Copy the rows below word for word, starting at the line that contains "You are a computer-use agent. Image" and ending at the line that contains "tap(256, 43)", with both of those lines included. Omit the pictures.

Provided records
□ □ □ □ □ □ □

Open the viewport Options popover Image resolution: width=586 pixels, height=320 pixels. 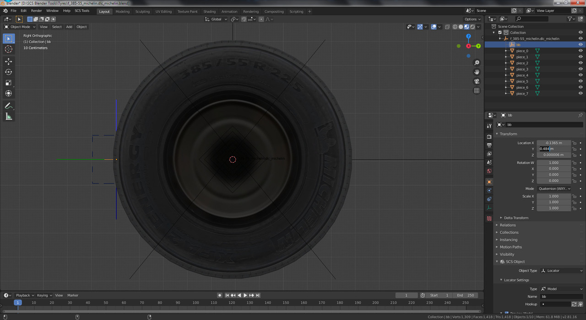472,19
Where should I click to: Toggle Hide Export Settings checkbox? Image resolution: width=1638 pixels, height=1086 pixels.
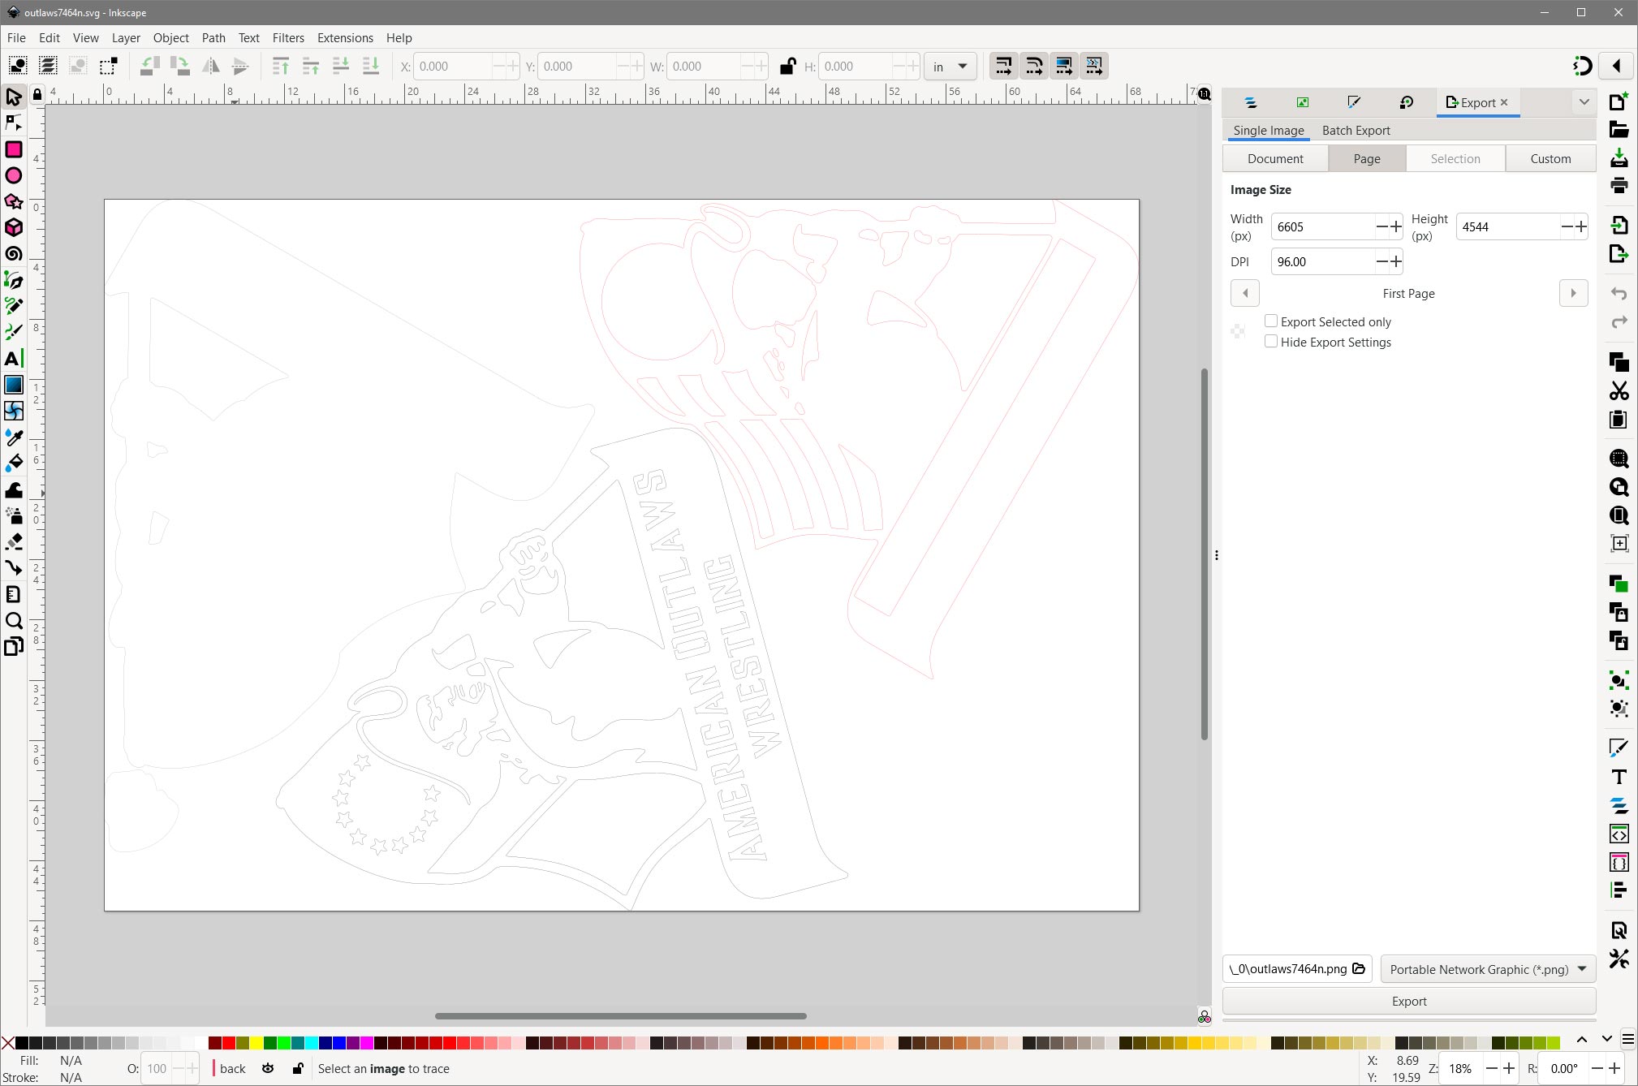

□ □ □ □ □ □ □

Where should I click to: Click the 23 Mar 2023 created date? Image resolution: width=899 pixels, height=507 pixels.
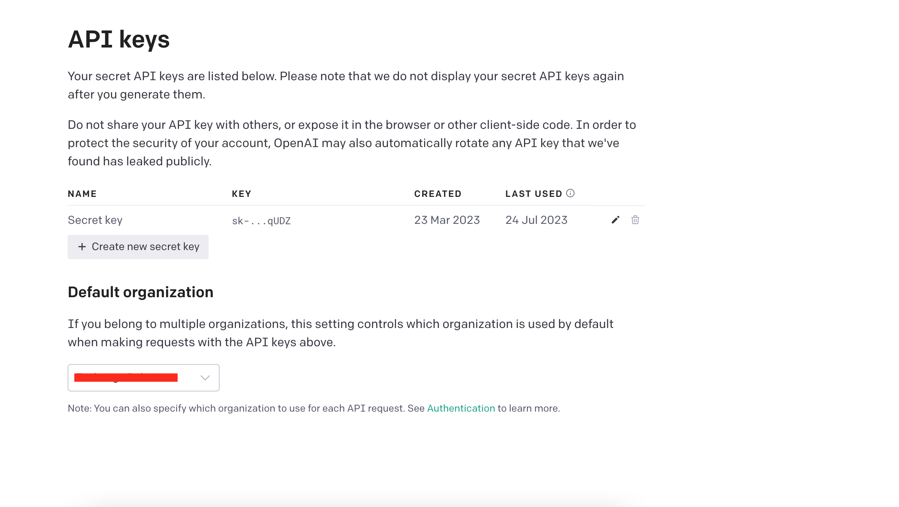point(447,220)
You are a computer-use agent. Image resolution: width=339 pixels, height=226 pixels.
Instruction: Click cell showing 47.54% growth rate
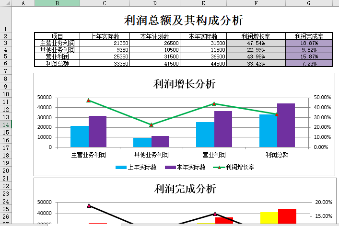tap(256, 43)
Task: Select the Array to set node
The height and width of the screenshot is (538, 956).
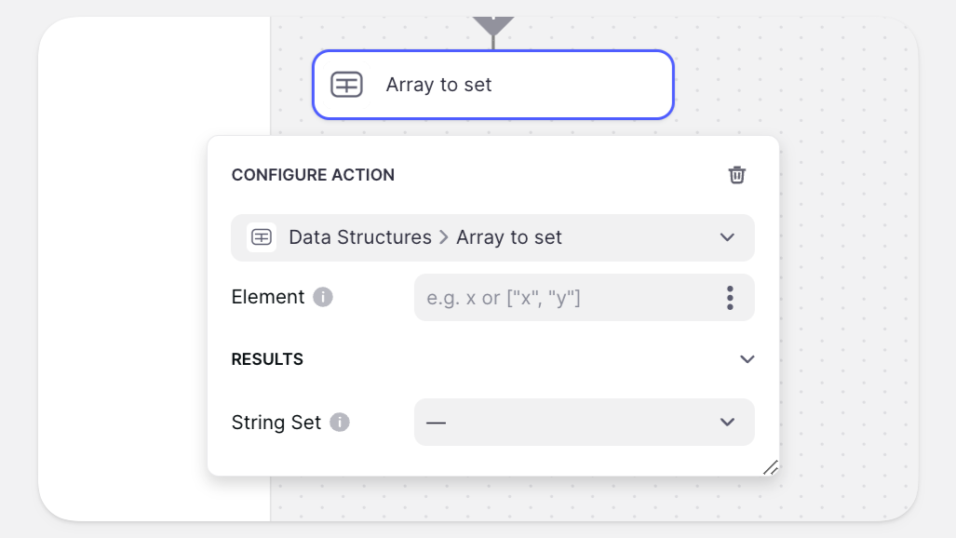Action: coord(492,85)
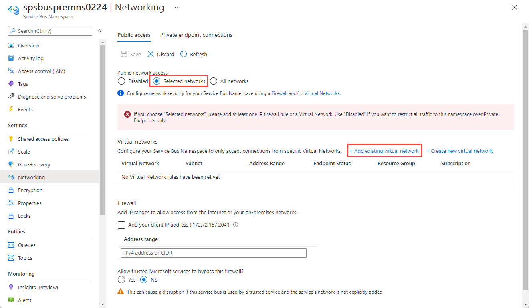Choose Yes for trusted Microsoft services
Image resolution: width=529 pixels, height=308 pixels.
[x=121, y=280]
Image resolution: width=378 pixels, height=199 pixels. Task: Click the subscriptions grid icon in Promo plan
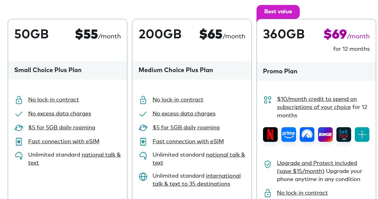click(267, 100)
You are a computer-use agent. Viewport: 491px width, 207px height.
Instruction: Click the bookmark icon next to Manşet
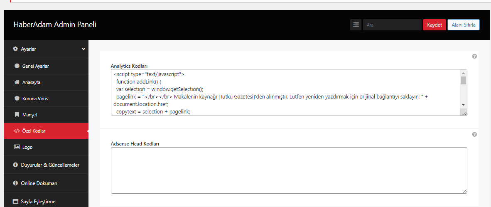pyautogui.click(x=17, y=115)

□ □ □ □ □ □ □

Expected output
You are a computer-use agent. Image resolution: width=339 pixels, height=226 pixels.
Instruction: Click cell showing 47.54% growth rate
tap(256, 43)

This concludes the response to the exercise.